* [EXCERPTED DATA]:
· · ·

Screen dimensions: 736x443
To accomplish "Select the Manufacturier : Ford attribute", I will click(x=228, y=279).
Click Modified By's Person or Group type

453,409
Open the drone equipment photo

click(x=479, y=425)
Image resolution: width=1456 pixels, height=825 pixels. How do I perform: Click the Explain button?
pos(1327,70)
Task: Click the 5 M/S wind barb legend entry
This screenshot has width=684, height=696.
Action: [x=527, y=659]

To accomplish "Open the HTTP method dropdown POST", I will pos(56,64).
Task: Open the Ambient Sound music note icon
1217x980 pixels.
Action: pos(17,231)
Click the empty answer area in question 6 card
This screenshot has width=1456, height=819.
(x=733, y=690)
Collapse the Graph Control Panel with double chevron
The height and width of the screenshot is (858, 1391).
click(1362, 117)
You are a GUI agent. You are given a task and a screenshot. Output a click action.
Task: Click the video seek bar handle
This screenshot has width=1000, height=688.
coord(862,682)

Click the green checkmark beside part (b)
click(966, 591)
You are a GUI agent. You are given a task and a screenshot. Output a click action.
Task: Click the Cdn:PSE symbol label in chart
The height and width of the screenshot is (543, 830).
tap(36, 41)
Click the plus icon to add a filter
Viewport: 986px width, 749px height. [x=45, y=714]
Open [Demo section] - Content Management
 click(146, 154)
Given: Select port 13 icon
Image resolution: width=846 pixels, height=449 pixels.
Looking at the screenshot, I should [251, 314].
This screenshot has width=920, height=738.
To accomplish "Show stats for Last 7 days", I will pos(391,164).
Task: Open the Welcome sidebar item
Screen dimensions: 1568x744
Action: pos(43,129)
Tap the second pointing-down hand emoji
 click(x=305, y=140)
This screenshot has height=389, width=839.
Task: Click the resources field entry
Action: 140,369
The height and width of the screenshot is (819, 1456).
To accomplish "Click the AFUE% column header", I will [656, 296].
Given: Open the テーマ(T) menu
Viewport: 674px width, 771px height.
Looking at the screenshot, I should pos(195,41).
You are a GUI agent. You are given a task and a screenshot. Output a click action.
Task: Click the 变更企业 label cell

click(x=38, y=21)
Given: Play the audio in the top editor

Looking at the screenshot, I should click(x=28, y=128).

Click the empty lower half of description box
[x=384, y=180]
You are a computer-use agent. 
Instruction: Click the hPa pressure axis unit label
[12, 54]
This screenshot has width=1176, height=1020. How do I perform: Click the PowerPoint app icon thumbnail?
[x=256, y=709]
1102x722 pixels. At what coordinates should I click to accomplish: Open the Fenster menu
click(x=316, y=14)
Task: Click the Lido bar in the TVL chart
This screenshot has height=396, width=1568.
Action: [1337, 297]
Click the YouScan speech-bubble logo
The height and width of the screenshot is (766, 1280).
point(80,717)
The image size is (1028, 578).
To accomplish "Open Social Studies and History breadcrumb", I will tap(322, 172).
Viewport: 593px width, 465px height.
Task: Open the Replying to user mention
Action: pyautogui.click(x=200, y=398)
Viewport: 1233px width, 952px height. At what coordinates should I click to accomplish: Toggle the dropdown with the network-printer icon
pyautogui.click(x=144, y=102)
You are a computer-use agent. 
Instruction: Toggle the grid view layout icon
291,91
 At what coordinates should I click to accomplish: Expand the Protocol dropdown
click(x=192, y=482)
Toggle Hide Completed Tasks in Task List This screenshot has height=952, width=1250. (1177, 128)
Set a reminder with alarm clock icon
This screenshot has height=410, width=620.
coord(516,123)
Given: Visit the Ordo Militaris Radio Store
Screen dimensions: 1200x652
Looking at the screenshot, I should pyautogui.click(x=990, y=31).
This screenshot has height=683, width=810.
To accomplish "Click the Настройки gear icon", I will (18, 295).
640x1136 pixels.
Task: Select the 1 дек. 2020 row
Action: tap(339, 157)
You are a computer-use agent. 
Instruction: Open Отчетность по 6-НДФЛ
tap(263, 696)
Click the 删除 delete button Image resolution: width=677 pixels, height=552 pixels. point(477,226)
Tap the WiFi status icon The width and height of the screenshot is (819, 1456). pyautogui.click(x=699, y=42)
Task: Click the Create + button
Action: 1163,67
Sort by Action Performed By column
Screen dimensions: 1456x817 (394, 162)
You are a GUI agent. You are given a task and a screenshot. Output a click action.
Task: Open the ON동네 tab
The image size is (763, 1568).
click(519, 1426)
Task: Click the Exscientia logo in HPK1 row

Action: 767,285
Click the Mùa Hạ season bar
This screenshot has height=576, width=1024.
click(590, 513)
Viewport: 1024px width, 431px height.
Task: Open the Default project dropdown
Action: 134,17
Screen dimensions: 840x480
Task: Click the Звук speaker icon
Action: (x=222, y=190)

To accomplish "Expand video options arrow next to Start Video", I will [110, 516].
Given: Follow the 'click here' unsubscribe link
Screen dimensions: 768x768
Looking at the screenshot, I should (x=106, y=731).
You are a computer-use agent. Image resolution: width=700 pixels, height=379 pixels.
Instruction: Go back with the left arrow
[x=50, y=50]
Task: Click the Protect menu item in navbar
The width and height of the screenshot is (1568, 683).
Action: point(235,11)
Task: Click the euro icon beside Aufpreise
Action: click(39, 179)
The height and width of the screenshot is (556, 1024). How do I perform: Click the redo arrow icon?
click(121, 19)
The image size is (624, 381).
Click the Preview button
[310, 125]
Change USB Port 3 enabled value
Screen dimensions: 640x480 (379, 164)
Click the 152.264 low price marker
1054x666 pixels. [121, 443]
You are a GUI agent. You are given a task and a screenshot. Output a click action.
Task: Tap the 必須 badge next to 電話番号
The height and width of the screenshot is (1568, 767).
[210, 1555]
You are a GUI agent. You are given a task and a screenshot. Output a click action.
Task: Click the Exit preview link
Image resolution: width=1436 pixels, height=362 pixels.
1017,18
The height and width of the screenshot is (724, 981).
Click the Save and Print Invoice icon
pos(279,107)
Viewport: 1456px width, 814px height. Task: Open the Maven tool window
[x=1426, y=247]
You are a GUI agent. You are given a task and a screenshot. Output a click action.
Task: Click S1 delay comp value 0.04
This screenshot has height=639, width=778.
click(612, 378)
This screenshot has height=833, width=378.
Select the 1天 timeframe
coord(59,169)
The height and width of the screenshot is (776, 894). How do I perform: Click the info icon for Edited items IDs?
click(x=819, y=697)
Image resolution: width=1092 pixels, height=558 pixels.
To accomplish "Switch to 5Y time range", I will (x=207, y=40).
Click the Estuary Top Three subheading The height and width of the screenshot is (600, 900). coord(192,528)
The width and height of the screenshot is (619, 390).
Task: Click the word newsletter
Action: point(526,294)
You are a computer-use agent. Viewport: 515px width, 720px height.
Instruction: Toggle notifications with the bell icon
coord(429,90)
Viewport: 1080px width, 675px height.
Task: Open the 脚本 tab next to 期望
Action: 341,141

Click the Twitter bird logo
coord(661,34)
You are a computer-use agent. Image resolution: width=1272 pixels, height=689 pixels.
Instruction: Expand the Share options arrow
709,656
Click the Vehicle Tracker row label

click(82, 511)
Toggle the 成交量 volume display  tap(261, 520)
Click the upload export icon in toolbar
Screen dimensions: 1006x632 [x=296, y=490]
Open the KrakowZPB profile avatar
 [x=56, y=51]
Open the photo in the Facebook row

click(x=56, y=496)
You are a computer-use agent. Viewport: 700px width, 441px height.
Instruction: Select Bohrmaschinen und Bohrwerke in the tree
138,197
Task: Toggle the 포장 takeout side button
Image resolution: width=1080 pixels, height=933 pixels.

· · ·

* [WORK REQUIRED]: Exactly as they appear, restate all of the entries.

* [EXERCISE RESPONSE]:
Screen dimensions: 736x443
To accomplish "Select the Manufacturier : Ford attribute", I will click(x=228, y=279).
Click Modified By's Person or Group type

453,409
Open the drone equipment photo

click(x=479, y=425)
Image resolution: width=1456 pixels, height=825 pixels. How do I perform: Click the Explain button?
pos(1327,70)
Task: Click the 5 M/S wind barb legend entry
This screenshot has width=684, height=696.
Action: [x=527, y=659]

To accomplish "Open the HTTP method dropdown POST", I will pos(56,64).
Task: Open the Ambient Sound music note icon
1217x980 pixels.
Action: pos(17,231)
Click the empty answer area in question 6 card
This screenshot has width=1456, height=819.
(x=733, y=690)
Collapse the Graph Control Panel with double chevron
The height and width of the screenshot is (858, 1391).
click(1362, 117)
You are a GUI agent. You are given a task and a screenshot. Output a click action.
Task: Click the video seek bar handle
This screenshot has width=1000, height=688.
coord(862,682)

Click the green checkmark beside part (b)
click(966, 591)
You are a GUI agent. You are given a task and a screenshot. Output a click action.
Task: Click the Cdn:PSE symbol label in chart
The height and width of the screenshot is (543, 830).
tap(36, 41)
Click the plus icon to add a filter
Viewport: 986px width, 749px height. [x=45, y=714]
Open [Demo section] - Content Management
 click(146, 154)
Given: Select port 13 icon
Image resolution: width=846 pixels, height=449 pixels.
Looking at the screenshot, I should [251, 314].
This screenshot has width=920, height=738.
To accomplish "Show stats for Last 7 days", I will pos(391,164).
Task: Open the Welcome sidebar item
Screen dimensions: 1568x744
Action: pos(43,129)
Tap the second pointing-down hand emoji
 click(x=305, y=140)
This screenshot has height=389, width=839.
Task: Click the resources field entry
Action: 140,369
The height and width of the screenshot is (819, 1456).
To accomplish "Click the AFUE% column header", I will [656, 296].
Given: Open the テーマ(T) menu
Viewport: 674px width, 771px height.
Looking at the screenshot, I should pos(195,41).
You are a GUI agent. You are given a task and a screenshot. Output a click action.
Task: Click the 变更企业 label cell

click(x=38, y=21)
Given: Play the audio in the top editor

Looking at the screenshot, I should click(x=28, y=128).

Click the empty lower half of description box
[x=384, y=180]
You are a computer-use agent. 
Instruction: Click the hPa pressure axis unit label
[12, 54]
This screenshot has width=1176, height=1020. How do I perform: Click the PowerPoint app icon thumbnail?
[x=256, y=709]
1102x722 pixels. At what coordinates should I click to accomplish: Open the Fenster menu
click(x=316, y=14)
Task: Click the Lido bar in the TVL chart
This screenshot has height=396, width=1568.
Action: [1337, 297]
Click the YouScan speech-bubble logo
The height and width of the screenshot is (766, 1280).
point(80,717)
The image size is (1028, 578).
To accomplish "Open Social Studies and History breadcrumb", I will tap(322, 172).
Viewport: 593px width, 465px height.
Task: Open the Replying to user mention
Action: pyautogui.click(x=200, y=398)
Viewport: 1233px width, 952px height. At what coordinates should I click to accomplish: Toggle the dropdown with the network-printer icon
pyautogui.click(x=144, y=102)
You are a computer-use agent. 
Instruction: Toggle the grid view layout icon
291,91
 At what coordinates should I click to accomplish: Expand the Protocol dropdown
click(x=192, y=482)
Toggle Hide Completed Tasks in Task List This screenshot has height=952, width=1250. (1177, 128)
Set a reminder with alarm clock icon
This screenshot has height=410, width=620.
coord(516,123)
Given: Visit the Ordo Militaris Radio Store
Screen dimensions: 1200x652
Looking at the screenshot, I should pyautogui.click(x=990, y=31).
This screenshot has height=683, width=810.
To accomplish "Click the Настройки gear icon", I will (18, 295).
640x1136 pixels.
Task: Select the 1 дек. 2020 row
Action: tap(339, 157)
You are a computer-use agent. 
Instruction: Open Отчетность по 6-НДФЛ
tap(263, 696)
Click the 删除 delete button Image resolution: width=677 pixels, height=552 pixels. point(477,226)
Tap the WiFi status icon The width and height of the screenshot is (819, 1456). pyautogui.click(x=699, y=42)
Task: Click the Create + button
Action: 1163,67
Sort by Action Performed By column
Screen dimensions: 1456x817 (394, 162)
You are a GUI agent. You are given a task and a screenshot. Output a click action.
Task: Open the ON동네 tab
The image size is (763, 1568).
click(519, 1426)
Task: Click the Exscientia logo in HPK1 row

Action: 767,285
Click the Mùa Hạ season bar
This screenshot has height=576, width=1024.
click(590, 513)
Viewport: 1024px width, 431px height.
Task: Open the Default project dropdown
Action: 134,17
Screen dimensions: 840x480
Task: Click the Звук speaker icon
Action: (x=222, y=190)

To accomplish "Expand video options arrow next to Start Video", I will [110, 516].
Given: Follow the 'click here' unsubscribe link
Screen dimensions: 768x768
Looking at the screenshot, I should (x=106, y=731).
You are a computer-use agent. Image resolution: width=700 pixels, height=379 pixels.
Instruction: Go back with the left arrow
[x=50, y=50]
Task: Click the Protect menu item in navbar
The width and height of the screenshot is (1568, 683).
Action: point(235,11)
Task: Click the euro icon beside Aufpreise
Action: click(39, 179)
The height and width of the screenshot is (556, 1024). How do I perform: Click the redo arrow icon?
click(121, 19)
The image size is (624, 381).
Click the Preview button
[310, 125]
Change USB Port 3 enabled value
Screen dimensions: 640x480 (379, 164)
Click the 152.264 low price marker
1054x666 pixels. [121, 443]
You are a GUI agent. You are given a task and a screenshot. Output a click action.
Task: Tap the 必須 badge next to 電話番号
The height and width of the screenshot is (1568, 767).
[210, 1555]
You are a GUI agent. You are given a task and a screenshot. Output a click action.
Task: Click the Exit preview link
Image resolution: width=1436 pixels, height=362 pixels.
1017,18
The height and width of the screenshot is (724, 981).
Click the Save and Print Invoice icon
pos(279,107)
Viewport: 1456px width, 814px height. Task: Open the Maven tool window
[x=1426, y=247]
You are a GUI agent. You are given a task and a screenshot. Output a click action.
Task: Click S1 delay comp value 0.04
This screenshot has height=639, width=778.
click(612, 378)
This screenshot has height=833, width=378.
Select the 1天 timeframe
coord(59,169)
The height and width of the screenshot is (776, 894). How do I perform: Click the info icon for Edited items IDs?
click(x=819, y=697)
Image resolution: width=1092 pixels, height=558 pixels.
To accomplish "Switch to 5Y time range", I will (x=207, y=40).
Click the Estuary Top Three subheading The height and width of the screenshot is (600, 900). coord(192,528)
The width and height of the screenshot is (619, 390).
Task: Click the word newsletter
Action: point(526,294)
You are a computer-use agent. Viewport: 515px width, 720px height.
Instruction: Toggle notifications with the bell icon
coord(429,90)
Viewport: 1080px width, 675px height.
Task: Open the 脚本 tab next to 期望
Action: 341,141

Click the Twitter bird logo
coord(661,34)
You are a computer-use agent. Image resolution: width=1272 pixels, height=689 pixels.
Instruction: Expand the Share options arrow
709,656
Click the Vehicle Tracker row label

click(82, 511)
Toggle the 成交量 volume display  tap(261, 520)
Click the upload export icon in toolbar
Screen dimensions: 1006x632 [x=296, y=490]
Open the KrakowZPB profile avatar
 [x=56, y=51]
Open the photo in the Facebook row

click(x=56, y=496)
You are a computer-use agent. Viewport: 700px width, 441px height.
Instruction: Select Bohrmaschinen und Bohrwerke in the tree
138,197
Task: Toggle the 포장 takeout side button
Image resolution: width=1080 pixels, height=933 pixels.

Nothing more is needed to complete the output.